Saturday, November 1, 2014

The Power to Waste

According to Carl Schmitt's The Concept of the Political (from Philip Goodchild's Theology of Money) 'political concepts have a polemical character because they ultimately refer to the real possibility of physical killing'. And 'the decisive political power is the authority to make war and so publicly dispose of the lives of people, whether of the lives of the enemy or of one's own people, in sacrifice'.

Freud was similarly pessimistic (or realistic, depending on your point of view) about the nature of political power being a sublimated primal violence.

The idea of 'waste' though in this context struck me. That word 'dispose'.

Waste is a chapter and organizing theme in Nigel Dodd's 'The Social Life of Money'. In the conclusion he writes about Geraldine Juarez's bitcoin burning. (Geraldine is @submarine on twitter)
Geraldine Juarez, a Mexican artist based in Sweden, launched a performance art show in Berlin during early 2014 called “Hello Bitcoin”. Playing to growing public fascination with the digital currency that was launched in 2009... ...Juarez’s performance involves burning Bitcoins, ‘postdigital style’. On the face of it, this seems to ironicize the question that skeptics often ask about digital currencies, namely, what can they be worth if they are not real? To the question, ‘What makes a currency real?’, Juarez answers: ‘When we are able to burn them for real’. What is surely in question here, however, is not the materiality of Bitcoin, but the possibility that it can be wasted. ‘The real aspect making it into a currency is not when it is spent, but when it is burnt’, Juarez suggests. What defines the ‘reality’ of money, in other words, is not how we spend it, but how we waste it. (p.204)
The central thinker Nigel calls upon in Waste is Georges Bataille. I've ordered his three volume The Accursed Share which I'm looking forward. The most profound summary of his idea of waste, for me, is expressed by the idea that life on earth is created from the Sun's waste.

[Update: The Accursed Share arrived while I was writing this! It looks appropriately luxuriant and exuberant.]


This is from the wiki on The Accursed Share
The notion of "excess" energy is central to Bataille's thinking. Bataille's inquiry takes the superabundance of energy, beginning from the infinite outpouring of solar energy or the surpluses produced by life's basic chemical reactions, as the norm for organisms. In other words, an organism in Bataille's general economy, unlike the rational actors of classical economy who are motivated by scarcity, normally has an "excess" of energy available to it. This extra energy can be used productively for the organism's growth or it can be lavishly expended. Bataille insists that an organism's growth or expansion always runs up against limits and becomes impossible. The wasting of this energy is "luxury". The form and role luxury assumes in a society are characteristic of that society. "The accursed share" refers to this excess, destined for waste.
So to return to Philip Goodchild and Carl Schmitt, it's interesting to think of the idea of sacrifice as waste, and of political power as the ultimate ability to waste (as in the ability to waste what is of most value to us) For a private citizen there really is no true possibility of publicly 'wasting' a life. There are restrictions and punishments imposed by the social body which prevent this possibility - do so and you are cast out of the social body, you are yourself wasted. However, for those few with the ultimate political power such actions are possible.
________________

There are a couple of other thoughts I have on waste.

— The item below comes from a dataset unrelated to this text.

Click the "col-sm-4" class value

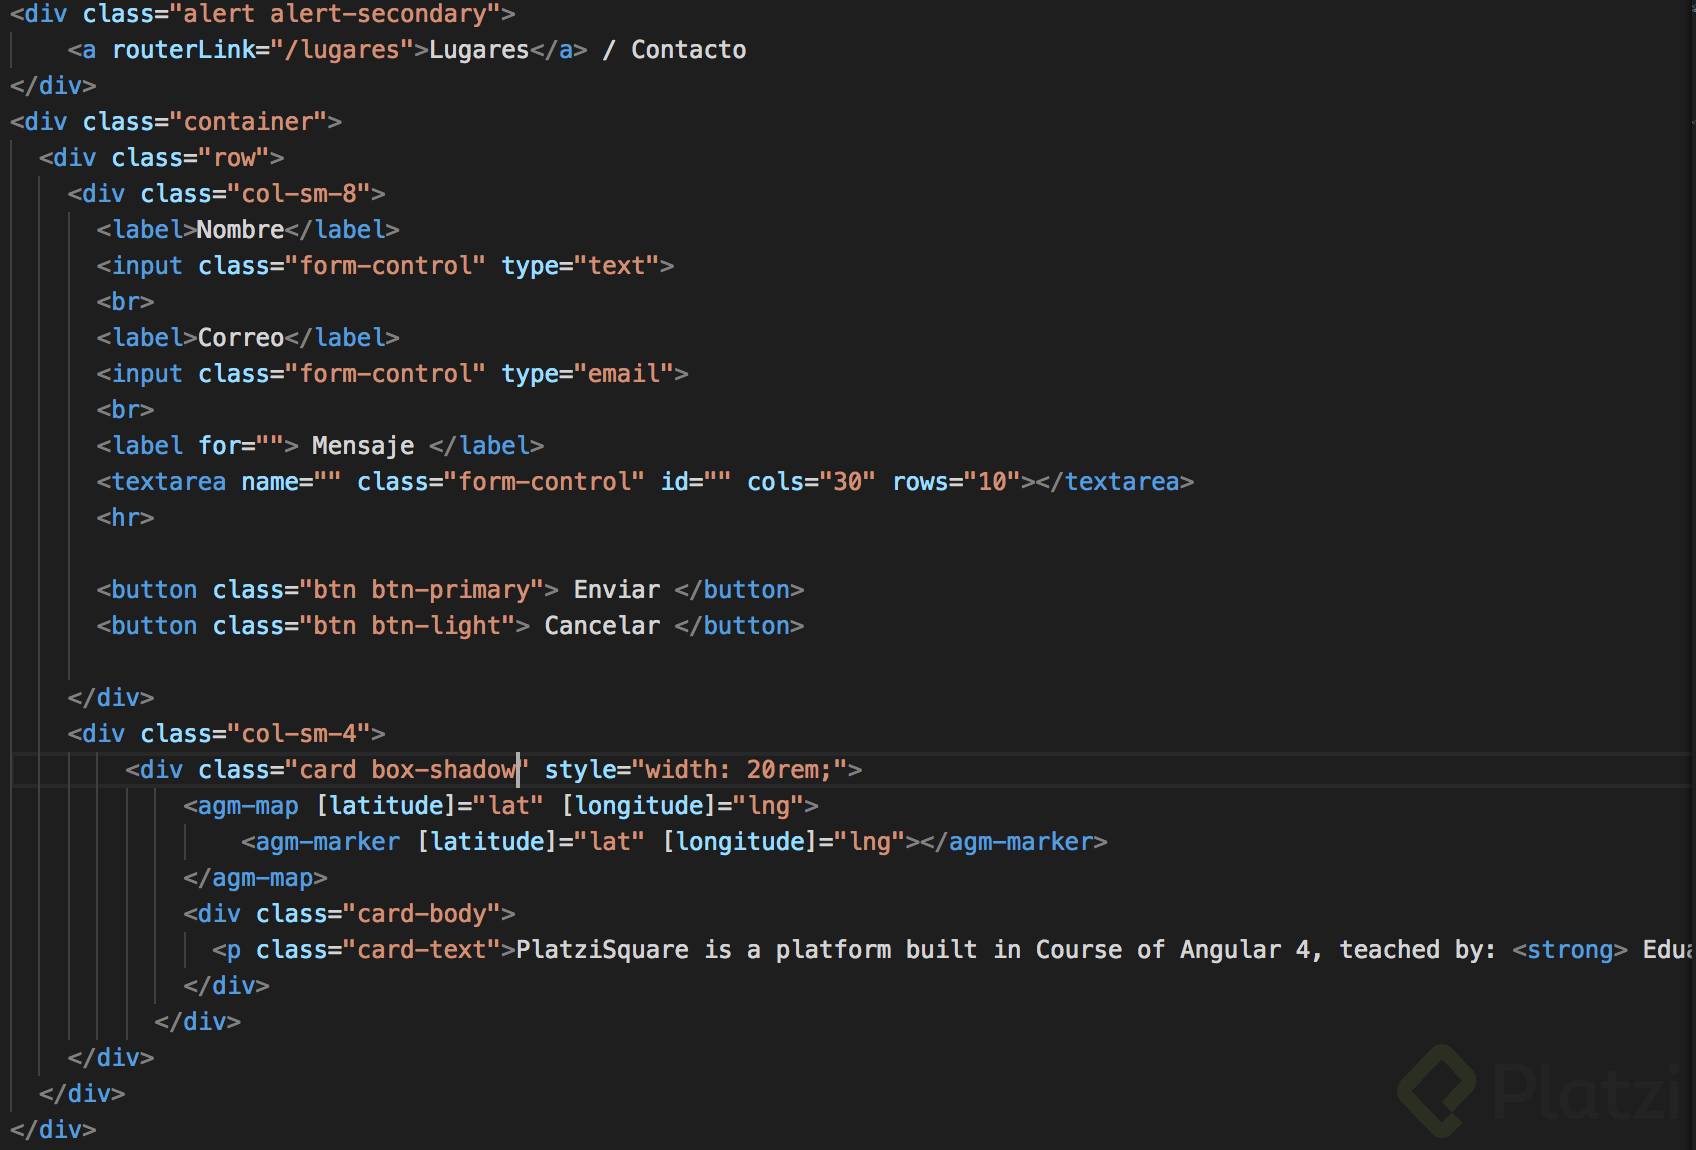[x=299, y=734]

First, in terms of its psychoanalytical meaning I'm more interested in the idea of spunk as waste than I am shit or piss. Psychoanalysis tends to view shit and piss as primary, because we shit and piss before we have any idea about spunk. I'm concerned however with depth of meaning rather than chronology. I'm not restricted by a physics ontology and the arrow of time. The relations between spunk, salt and currency are manifest, and may be peeled back in a ontological sense to reveal something about money and waste.

Secondly, I'm interested in the purity of money burning as a form a of waste. There seems to be some meaningful difference between spending on a luxury item you don't need, or even buying a stupidly expensive bottle of wine and pouring it down the sink, and burning your own cash. On a spectrum of waste, burning money would surely represent infinite waste (or as close to it as we can get).
__________________

All of these ideas are wrapped up in sacrifice, the sacred and pure forgiveness too, of course.

And so out of all this I hope to expand my argument for money burning so that says something about politics and waste. It would sound something like this:

Burning your money subverts the political power to waste. By choosing to waste your own power, you reach beyond what you are told is possible.

Just an aphorism of sorts at the moment, but hopefully in a few months when I'm outside Bataille I can put some flesh on the bones.